▶

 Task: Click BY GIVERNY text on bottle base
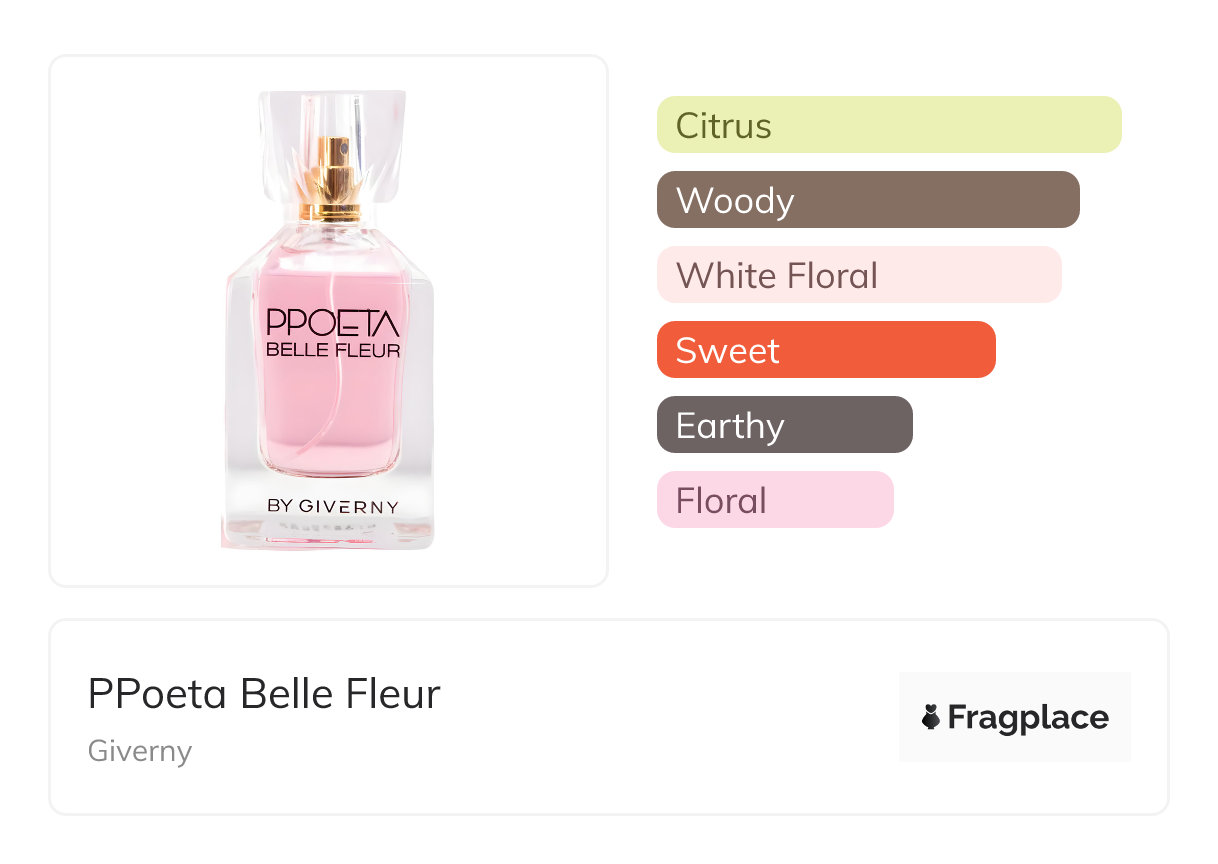[333, 506]
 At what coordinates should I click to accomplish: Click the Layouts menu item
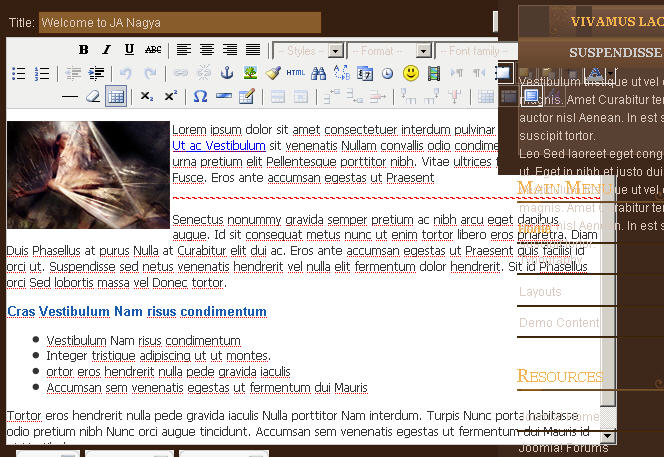point(541,291)
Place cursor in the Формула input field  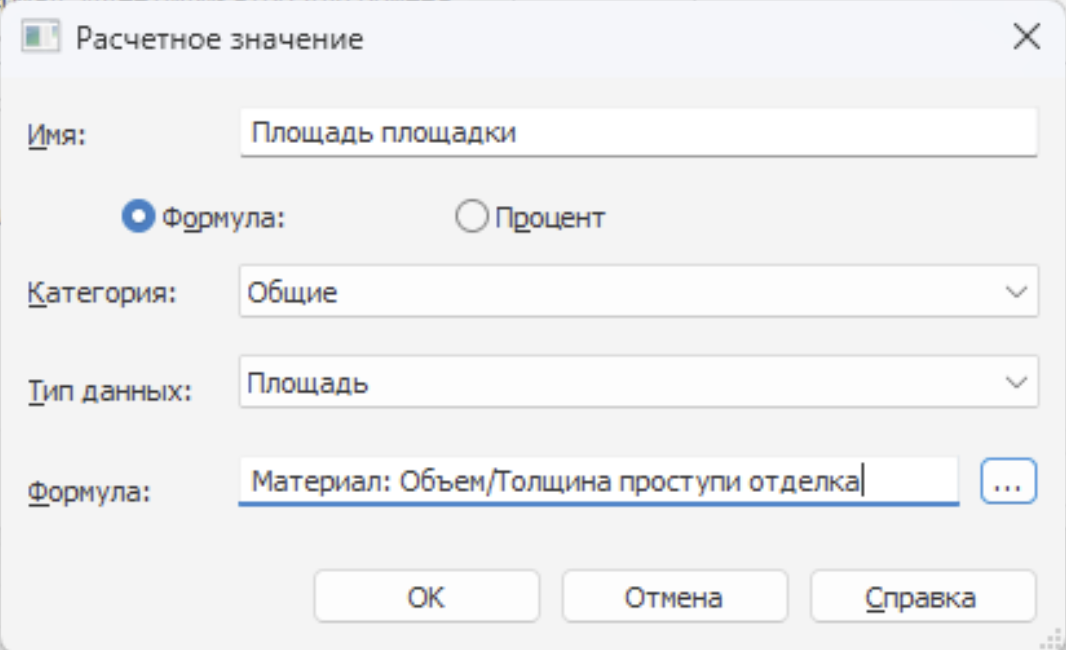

◀

Assignment — Exact copy, no pictures: reproduce every record as it stands.

Result for this task —
 Task: Click BY GIVERNY text on bottle base
[333, 506]
 At what coordinates should I click to accomplish: Click the Layouts menu item
point(541,291)
Place cursor in the Формула input field  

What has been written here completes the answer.